Data excerpts Block Start
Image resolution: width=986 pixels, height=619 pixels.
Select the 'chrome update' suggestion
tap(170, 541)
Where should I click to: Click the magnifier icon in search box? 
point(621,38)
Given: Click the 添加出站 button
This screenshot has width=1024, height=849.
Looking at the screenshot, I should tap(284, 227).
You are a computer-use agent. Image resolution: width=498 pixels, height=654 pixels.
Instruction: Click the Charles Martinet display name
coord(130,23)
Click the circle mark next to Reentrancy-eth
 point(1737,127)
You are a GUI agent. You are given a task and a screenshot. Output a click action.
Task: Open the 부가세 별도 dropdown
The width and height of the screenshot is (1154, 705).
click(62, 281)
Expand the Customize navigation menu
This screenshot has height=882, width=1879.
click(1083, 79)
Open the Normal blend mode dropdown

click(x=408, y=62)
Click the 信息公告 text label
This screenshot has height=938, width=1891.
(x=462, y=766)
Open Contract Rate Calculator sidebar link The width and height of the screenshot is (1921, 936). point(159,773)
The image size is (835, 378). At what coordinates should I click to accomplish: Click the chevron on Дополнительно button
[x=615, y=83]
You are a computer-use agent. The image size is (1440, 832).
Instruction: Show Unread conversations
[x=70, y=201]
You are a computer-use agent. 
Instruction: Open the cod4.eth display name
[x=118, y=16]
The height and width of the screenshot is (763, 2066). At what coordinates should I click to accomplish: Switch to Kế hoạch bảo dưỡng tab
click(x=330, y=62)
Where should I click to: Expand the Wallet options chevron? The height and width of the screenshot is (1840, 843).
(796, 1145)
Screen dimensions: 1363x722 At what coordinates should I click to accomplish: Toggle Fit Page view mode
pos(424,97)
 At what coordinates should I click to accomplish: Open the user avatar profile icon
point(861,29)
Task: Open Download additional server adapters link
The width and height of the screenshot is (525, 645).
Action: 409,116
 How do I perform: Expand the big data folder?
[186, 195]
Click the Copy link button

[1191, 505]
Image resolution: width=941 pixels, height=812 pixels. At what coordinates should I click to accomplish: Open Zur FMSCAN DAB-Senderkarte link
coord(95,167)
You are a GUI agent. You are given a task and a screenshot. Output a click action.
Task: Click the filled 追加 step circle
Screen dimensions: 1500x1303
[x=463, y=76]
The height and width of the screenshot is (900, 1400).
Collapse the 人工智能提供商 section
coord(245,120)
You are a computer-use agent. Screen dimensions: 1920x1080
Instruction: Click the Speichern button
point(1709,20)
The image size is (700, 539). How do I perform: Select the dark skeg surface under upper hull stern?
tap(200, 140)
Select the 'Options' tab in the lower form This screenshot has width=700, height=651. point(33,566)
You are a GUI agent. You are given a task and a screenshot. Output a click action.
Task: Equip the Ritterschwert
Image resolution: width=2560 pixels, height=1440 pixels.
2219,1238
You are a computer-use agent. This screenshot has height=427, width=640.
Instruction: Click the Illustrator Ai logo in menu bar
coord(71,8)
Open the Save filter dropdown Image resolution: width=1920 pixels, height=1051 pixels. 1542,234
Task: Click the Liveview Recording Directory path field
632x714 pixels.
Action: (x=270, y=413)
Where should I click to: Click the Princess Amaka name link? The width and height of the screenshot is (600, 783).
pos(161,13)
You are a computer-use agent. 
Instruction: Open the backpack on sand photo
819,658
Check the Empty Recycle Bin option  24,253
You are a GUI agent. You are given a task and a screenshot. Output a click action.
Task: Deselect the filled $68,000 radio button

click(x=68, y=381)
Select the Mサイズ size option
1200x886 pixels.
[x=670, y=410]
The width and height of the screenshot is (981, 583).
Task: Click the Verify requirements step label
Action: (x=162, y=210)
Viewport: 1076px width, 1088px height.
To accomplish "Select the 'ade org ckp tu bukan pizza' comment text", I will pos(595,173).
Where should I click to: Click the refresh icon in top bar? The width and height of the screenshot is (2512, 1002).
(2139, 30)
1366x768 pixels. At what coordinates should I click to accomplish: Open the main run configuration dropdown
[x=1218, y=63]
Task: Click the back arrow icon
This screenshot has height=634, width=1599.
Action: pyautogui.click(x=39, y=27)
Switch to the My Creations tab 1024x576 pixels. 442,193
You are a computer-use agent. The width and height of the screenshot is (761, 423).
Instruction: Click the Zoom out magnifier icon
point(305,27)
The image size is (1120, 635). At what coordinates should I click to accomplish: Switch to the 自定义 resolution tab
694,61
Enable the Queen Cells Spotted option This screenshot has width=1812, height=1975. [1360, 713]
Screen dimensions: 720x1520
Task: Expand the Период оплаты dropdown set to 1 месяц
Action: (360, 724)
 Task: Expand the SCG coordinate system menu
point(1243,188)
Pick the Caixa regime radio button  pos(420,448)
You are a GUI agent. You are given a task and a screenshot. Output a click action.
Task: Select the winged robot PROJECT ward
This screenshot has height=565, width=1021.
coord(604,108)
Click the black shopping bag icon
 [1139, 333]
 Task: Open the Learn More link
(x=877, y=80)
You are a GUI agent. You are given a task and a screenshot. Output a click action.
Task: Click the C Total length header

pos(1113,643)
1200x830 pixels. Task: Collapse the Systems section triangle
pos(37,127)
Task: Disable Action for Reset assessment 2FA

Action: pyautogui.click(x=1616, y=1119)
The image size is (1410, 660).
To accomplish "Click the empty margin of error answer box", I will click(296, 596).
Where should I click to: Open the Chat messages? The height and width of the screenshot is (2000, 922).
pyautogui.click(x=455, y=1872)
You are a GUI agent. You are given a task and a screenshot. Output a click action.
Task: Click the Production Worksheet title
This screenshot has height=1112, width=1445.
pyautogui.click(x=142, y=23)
Data excerpts Block End
Would you retype the listing above in full, exactly as it reads?

Image resolution: width=986 pixels, height=619 pixels.
Select the 'chrome update' suggestion
tap(170, 541)
Where should I click to: Click the magnifier icon in search box? 
point(621,38)
Given: Click the 添加出站 button
This screenshot has width=1024, height=849.
Looking at the screenshot, I should tap(284, 227).
You are a computer-use agent. Image resolution: width=498 pixels, height=654 pixels.
Instruction: Click the Charles Martinet display name
coord(130,23)
Click the circle mark next to Reentrancy-eth
 point(1737,127)
You are a GUI agent. You are given a task and a screenshot. Output a click action.
Task: Open the 부가세 별도 dropdown
The width and height of the screenshot is (1154, 705).
click(62, 281)
Expand the Customize navigation menu
This screenshot has height=882, width=1879.
click(1083, 79)
Open the Normal blend mode dropdown

click(x=408, y=62)
Click the 信息公告 text label
This screenshot has height=938, width=1891.
(x=462, y=766)
Open Contract Rate Calculator sidebar link The width and height of the screenshot is (1921, 936). point(159,773)
The image size is (835, 378). At what coordinates should I click to accomplish: Click the chevron on Дополнительно button
[x=615, y=83]
You are a computer-use agent. The image size is (1440, 832).
Instruction: Show Unread conversations
[x=70, y=201]
You are a computer-use agent. 
Instruction: Open the cod4.eth display name
[x=118, y=16]
The height and width of the screenshot is (763, 2066). At what coordinates should I click to accomplish: Switch to Kế hoạch bảo dưỡng tab
click(x=330, y=62)
Where should I click to: Expand the Wallet options chevron? The height and width of the screenshot is (1840, 843).
(796, 1145)
Screen dimensions: 1363x722 At what coordinates should I click to accomplish: Toggle Fit Page view mode
pos(424,97)
 At what coordinates should I click to accomplish: Open the user avatar profile icon
point(861,29)
Task: Open Download additional server adapters link
The width and height of the screenshot is (525, 645).
Action: 409,116
 How do I perform: Expand the big data folder?
[186, 195]
Click the Copy link button

[1191, 505]
Image resolution: width=941 pixels, height=812 pixels. At what coordinates should I click to accomplish: Open Zur FMSCAN DAB-Senderkarte link
coord(95,167)
You are a GUI agent. You are given a task and a screenshot. Output a click action.
Task: Click the filled 追加 step circle
Screen dimensions: 1500x1303
[x=463, y=76]
The height and width of the screenshot is (900, 1400).
Collapse the 人工智能提供商 section
coord(245,120)
You are a computer-use agent. Screen dimensions: 1920x1080
Instruction: Click the Speichern button
point(1709,20)
The image size is (700, 539). How do I perform: Select the dark skeg surface under upper hull stern?
tap(200, 140)
Select the 'Options' tab in the lower form This screenshot has width=700, height=651. point(33,566)
You are a GUI agent. You are given a task and a screenshot. Output a click action.
Task: Equip the Ritterschwert
Image resolution: width=2560 pixels, height=1440 pixels.
2219,1238
You are a computer-use agent. This screenshot has height=427, width=640.
Instruction: Click the Illustrator Ai logo in menu bar
coord(71,8)
Open the Save filter dropdown Image resolution: width=1920 pixels, height=1051 pixels. 1542,234
Task: Click the Liveview Recording Directory path field
632x714 pixels.
Action: (x=270, y=413)
Where should I click to: Click the Princess Amaka name link? The width and height of the screenshot is (600, 783).
pos(161,13)
You are a computer-use agent. 
Instruction: Open the backpack on sand photo
819,658
Check the Empty Recycle Bin option  24,253
You are a GUI agent. You are given a task and a screenshot. Output a click action.
Task: Deselect the filled $68,000 radio button

click(x=68, y=381)
Select the Mサイズ size option
1200x886 pixels.
[x=670, y=410]
The width and height of the screenshot is (981, 583).
Task: Click the Verify requirements step label
Action: (x=162, y=210)
Viewport: 1076px width, 1088px height.
To accomplish "Select the 'ade org ckp tu bukan pizza' comment text", I will pos(595,173).
Where should I click to: Click the refresh icon in top bar? The width and height of the screenshot is (2512, 1002).
(2139, 30)
1366x768 pixels. At what coordinates should I click to accomplish: Open the main run configuration dropdown
[x=1218, y=63]
Task: Click the back arrow icon
This screenshot has height=634, width=1599.
Action: pyautogui.click(x=39, y=27)
Switch to the My Creations tab 1024x576 pixels. 442,193
You are a computer-use agent. The width and height of the screenshot is (761, 423).
Instruction: Click the Zoom out magnifier icon
point(305,27)
The image size is (1120, 635). At what coordinates should I click to accomplish: Switch to the 自定义 resolution tab
694,61
Enable the Queen Cells Spotted option This screenshot has width=1812, height=1975. [1360, 713]
Screen dimensions: 720x1520
Task: Expand the Период оплаты dropdown set to 1 месяц
Action: (360, 724)
 Task: Expand the SCG coordinate system menu
point(1243,188)
Pick the Caixa regime radio button  pos(420,448)
You are a GUI agent. You are given a task and a screenshot. Output a click action.
Task: Select the winged robot PROJECT ward
This screenshot has height=565, width=1021.
coord(604,108)
Click the black shopping bag icon
 [1139, 333]
 Task: Open the Learn More link
(x=877, y=80)
You are a GUI agent. You are given a task and a screenshot. Output a click action.
Task: Click the C Total length header

pos(1113,643)
1200x830 pixels. Task: Collapse the Systems section triangle
pos(37,127)
Task: Disable Action for Reset assessment 2FA

Action: pyautogui.click(x=1616, y=1119)
The image size is (1410, 660).
To accomplish "Click the empty margin of error answer box", I will click(296, 596).
Where should I click to: Open the Chat messages? The height and width of the screenshot is (2000, 922).
pyautogui.click(x=455, y=1872)
You are a GUI agent. You are given a task and a screenshot. Output a click action.
Task: Click the Production Worksheet title
This screenshot has height=1112, width=1445.
pyautogui.click(x=142, y=23)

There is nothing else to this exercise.